Skoda is going places. So much so that it might need to revise its production targets upwards, even from a stated goal of making 1.8 million cars per year by 2018. Globally, Skoda has hit a chord with the buying public. Its products mean the same thing everywhere: they’re good value, they’re more spacious than you’d expect and they’re adorned simply inside. It is an image that has resonated in a crisis-ridden world.
The Rapid is its latest model in a roll-out of new product that will include a new Octavia next year and a large SUV after that. But it’s the Rapid that brings some balance to the line-up, sitting as it does in the gap between the Fabia, which we’ll now think of as a conventional supermini, and the Octavia, which has hitherto been small for a Ford Mondeo-segment car, or large for a Focus-sized one. The Rapid – a straightforward, spacious, good value C-segment competitor – will occupy the ‘small family’ ground and push the Octavia up into fleet territory. To that end, it’s average-sized, of average weight and wears the kind of keen price sticker you’d expect to find on a car that is aimed mainly at private buyers.

- **OBJECTIVE**
According to the Skoda Rapid review above, how many cars per year has Skoda set a goal of making by 2018?

- **DATA LISTING**
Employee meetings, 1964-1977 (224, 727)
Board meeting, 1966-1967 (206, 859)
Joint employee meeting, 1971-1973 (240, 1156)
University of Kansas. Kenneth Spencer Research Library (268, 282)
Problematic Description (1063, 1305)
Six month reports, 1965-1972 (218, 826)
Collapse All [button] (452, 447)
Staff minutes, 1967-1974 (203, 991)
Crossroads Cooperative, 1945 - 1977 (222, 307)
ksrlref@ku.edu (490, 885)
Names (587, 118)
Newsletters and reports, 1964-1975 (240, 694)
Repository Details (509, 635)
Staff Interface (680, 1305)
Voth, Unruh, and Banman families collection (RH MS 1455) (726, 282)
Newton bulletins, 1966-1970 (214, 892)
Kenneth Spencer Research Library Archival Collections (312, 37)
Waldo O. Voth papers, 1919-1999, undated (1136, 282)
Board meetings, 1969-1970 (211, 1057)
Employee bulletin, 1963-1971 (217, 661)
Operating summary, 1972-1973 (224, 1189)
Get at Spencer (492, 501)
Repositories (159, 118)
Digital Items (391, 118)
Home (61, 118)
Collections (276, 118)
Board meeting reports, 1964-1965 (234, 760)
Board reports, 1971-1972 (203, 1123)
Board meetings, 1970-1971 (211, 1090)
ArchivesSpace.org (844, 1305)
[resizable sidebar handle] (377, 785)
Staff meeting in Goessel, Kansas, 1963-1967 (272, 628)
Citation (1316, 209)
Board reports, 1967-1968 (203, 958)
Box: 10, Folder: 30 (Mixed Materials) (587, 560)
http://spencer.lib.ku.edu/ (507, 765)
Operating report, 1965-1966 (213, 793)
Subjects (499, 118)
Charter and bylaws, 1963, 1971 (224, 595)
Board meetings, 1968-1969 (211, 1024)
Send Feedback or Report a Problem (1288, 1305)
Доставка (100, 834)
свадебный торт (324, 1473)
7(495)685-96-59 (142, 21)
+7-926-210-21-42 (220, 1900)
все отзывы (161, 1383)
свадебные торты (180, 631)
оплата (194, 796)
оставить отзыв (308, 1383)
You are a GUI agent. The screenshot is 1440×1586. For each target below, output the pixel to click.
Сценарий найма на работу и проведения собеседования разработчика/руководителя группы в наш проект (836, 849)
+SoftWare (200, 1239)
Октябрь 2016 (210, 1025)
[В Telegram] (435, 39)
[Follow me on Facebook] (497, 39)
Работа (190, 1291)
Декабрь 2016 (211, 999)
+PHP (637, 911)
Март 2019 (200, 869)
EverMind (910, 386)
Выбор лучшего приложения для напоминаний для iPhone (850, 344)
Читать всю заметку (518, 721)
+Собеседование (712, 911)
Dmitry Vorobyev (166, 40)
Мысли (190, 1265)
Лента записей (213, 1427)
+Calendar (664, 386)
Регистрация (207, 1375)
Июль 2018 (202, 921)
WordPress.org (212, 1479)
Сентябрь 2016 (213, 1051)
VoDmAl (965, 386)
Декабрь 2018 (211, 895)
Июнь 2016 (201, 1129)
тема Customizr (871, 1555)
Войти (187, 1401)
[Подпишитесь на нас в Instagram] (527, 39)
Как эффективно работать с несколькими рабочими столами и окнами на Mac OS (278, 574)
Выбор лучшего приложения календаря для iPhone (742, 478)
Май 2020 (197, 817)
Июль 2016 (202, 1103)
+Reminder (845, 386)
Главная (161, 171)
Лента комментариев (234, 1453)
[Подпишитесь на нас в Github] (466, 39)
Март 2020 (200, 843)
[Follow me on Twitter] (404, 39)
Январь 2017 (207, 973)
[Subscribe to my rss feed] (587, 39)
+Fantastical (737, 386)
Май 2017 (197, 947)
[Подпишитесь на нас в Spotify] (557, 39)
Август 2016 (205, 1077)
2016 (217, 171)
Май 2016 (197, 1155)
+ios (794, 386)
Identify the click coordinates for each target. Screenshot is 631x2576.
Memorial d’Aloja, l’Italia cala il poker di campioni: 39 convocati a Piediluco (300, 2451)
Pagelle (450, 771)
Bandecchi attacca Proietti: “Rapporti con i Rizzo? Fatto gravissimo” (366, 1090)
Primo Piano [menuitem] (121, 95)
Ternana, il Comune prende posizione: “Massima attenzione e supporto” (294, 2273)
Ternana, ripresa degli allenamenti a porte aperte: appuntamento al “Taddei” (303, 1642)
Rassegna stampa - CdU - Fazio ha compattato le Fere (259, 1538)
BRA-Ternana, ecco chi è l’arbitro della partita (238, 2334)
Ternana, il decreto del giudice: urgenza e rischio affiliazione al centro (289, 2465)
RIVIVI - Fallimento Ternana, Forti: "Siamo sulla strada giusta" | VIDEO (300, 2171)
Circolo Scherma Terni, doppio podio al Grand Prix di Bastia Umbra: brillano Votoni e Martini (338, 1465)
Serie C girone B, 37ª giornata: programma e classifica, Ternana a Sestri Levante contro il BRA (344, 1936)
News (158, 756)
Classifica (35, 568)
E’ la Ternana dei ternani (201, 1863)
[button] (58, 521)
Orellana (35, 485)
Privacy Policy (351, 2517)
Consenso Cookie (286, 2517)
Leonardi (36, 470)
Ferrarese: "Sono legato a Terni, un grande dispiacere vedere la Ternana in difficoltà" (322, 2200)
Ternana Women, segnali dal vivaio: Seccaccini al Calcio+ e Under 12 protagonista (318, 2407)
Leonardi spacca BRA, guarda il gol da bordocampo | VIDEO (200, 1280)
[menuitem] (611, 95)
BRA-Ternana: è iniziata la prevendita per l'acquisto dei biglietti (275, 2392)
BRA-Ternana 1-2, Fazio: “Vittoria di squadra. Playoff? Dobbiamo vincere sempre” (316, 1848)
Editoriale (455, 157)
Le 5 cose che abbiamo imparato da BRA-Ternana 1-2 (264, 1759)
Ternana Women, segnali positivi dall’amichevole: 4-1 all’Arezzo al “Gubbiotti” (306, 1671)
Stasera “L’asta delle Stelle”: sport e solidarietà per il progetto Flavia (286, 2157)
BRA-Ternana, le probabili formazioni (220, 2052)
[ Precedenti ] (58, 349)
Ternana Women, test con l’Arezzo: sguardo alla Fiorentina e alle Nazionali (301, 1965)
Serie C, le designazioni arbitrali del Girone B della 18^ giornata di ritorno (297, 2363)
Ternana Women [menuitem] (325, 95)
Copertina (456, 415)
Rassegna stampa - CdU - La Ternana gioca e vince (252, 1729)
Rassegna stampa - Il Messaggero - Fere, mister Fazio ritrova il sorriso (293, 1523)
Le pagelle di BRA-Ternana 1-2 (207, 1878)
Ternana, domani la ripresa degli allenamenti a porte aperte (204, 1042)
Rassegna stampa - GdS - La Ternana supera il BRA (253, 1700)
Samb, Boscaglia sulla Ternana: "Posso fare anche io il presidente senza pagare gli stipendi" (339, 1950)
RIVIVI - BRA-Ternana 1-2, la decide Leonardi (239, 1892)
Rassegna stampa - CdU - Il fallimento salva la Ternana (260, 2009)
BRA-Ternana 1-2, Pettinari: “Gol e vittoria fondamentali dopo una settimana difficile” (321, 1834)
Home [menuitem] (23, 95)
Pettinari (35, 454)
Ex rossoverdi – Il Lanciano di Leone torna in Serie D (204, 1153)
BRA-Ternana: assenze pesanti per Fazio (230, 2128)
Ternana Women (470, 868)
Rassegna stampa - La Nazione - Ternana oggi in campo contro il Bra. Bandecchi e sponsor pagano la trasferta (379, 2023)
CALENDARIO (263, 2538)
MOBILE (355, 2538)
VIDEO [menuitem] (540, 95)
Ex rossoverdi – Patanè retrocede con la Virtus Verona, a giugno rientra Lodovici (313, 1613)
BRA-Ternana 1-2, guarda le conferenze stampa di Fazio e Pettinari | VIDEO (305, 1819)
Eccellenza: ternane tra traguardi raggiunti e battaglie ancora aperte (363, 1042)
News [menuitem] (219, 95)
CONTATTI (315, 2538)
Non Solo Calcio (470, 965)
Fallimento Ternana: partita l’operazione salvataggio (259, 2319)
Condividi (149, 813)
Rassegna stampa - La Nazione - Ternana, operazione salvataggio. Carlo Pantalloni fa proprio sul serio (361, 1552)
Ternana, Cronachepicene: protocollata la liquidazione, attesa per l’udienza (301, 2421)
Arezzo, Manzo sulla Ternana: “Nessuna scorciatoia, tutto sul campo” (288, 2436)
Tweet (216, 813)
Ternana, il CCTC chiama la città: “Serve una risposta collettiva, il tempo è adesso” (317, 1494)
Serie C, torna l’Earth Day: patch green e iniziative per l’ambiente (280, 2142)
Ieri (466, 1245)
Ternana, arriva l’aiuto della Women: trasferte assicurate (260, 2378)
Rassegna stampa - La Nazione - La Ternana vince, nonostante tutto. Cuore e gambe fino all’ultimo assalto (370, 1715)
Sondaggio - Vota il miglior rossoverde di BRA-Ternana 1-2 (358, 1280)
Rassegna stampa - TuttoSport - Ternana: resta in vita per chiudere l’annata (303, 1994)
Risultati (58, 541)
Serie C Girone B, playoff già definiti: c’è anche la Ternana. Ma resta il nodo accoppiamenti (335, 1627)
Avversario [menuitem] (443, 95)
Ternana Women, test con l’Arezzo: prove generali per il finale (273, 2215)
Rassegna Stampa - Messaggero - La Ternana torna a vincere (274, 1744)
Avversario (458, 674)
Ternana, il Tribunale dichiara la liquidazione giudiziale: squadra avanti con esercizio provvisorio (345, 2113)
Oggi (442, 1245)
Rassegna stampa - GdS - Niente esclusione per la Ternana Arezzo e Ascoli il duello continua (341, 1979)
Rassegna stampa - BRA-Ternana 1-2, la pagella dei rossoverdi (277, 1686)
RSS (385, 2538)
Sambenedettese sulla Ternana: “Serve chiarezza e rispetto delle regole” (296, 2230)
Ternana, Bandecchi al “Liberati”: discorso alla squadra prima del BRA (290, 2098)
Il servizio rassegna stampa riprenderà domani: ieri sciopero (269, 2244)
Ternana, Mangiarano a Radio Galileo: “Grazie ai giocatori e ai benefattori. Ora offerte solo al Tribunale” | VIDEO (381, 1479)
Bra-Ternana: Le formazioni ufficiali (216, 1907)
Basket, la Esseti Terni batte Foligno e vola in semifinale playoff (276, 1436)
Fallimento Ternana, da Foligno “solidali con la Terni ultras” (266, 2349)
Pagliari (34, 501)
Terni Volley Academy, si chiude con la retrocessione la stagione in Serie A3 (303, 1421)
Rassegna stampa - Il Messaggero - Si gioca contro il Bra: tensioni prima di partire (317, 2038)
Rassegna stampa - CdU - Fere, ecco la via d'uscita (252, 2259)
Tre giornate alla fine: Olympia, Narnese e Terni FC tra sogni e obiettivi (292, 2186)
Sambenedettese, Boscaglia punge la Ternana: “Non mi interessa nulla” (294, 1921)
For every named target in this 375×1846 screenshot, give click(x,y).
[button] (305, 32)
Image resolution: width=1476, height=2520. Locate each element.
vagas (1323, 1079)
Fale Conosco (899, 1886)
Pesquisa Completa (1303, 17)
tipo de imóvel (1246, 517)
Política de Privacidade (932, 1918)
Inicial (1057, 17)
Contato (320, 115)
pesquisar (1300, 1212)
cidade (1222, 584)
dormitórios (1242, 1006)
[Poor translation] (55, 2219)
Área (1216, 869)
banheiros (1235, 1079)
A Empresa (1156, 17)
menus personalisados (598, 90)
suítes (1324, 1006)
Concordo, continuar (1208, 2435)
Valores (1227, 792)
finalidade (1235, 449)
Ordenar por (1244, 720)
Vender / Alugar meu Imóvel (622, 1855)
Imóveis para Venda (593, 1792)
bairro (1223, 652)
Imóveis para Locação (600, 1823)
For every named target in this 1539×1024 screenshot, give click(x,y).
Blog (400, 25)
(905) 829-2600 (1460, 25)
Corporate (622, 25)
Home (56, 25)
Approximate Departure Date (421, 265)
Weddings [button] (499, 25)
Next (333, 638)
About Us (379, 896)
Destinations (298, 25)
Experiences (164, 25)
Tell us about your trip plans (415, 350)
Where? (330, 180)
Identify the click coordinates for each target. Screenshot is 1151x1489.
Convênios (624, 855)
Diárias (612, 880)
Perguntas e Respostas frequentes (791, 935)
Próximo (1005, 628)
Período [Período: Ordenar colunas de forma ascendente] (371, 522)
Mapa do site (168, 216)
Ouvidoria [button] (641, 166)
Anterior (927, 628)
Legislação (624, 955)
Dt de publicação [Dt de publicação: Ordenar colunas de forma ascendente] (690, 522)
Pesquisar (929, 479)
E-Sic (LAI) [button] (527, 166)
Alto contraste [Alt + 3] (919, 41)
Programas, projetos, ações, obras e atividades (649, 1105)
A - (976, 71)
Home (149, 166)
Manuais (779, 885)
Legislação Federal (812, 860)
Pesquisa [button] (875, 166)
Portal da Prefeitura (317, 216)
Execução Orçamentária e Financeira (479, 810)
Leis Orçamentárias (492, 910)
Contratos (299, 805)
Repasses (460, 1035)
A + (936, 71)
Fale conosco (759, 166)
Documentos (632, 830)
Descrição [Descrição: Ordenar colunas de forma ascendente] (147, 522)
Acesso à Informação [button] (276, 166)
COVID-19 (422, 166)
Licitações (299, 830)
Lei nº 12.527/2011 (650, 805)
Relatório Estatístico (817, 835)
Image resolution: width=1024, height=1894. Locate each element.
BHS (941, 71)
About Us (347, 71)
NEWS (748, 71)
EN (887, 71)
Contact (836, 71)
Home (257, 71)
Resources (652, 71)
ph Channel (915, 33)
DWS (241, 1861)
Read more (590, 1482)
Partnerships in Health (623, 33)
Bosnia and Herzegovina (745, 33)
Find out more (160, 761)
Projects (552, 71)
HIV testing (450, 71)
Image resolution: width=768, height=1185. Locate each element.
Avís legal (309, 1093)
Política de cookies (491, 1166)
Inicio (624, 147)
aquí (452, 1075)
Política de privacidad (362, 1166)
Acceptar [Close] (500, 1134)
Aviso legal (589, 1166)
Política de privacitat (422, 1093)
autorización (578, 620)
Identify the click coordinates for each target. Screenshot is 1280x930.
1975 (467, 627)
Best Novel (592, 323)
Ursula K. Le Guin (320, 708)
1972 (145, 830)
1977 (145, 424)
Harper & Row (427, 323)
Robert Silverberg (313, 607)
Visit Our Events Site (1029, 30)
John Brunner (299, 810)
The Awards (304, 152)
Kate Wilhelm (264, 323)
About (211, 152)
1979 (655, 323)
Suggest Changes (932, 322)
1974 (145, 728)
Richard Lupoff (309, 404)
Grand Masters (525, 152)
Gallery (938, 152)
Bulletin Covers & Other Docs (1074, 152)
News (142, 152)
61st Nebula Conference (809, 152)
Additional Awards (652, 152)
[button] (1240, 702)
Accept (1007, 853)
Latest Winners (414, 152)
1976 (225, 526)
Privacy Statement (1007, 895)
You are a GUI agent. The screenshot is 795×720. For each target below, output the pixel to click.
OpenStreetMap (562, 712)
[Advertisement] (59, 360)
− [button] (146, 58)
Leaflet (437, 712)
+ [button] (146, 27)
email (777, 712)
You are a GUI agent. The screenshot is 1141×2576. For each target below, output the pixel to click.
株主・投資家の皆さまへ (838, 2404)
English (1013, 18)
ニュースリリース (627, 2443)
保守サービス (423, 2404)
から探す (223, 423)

- **RESULT OF THE TASK**
1.8 million cars per year.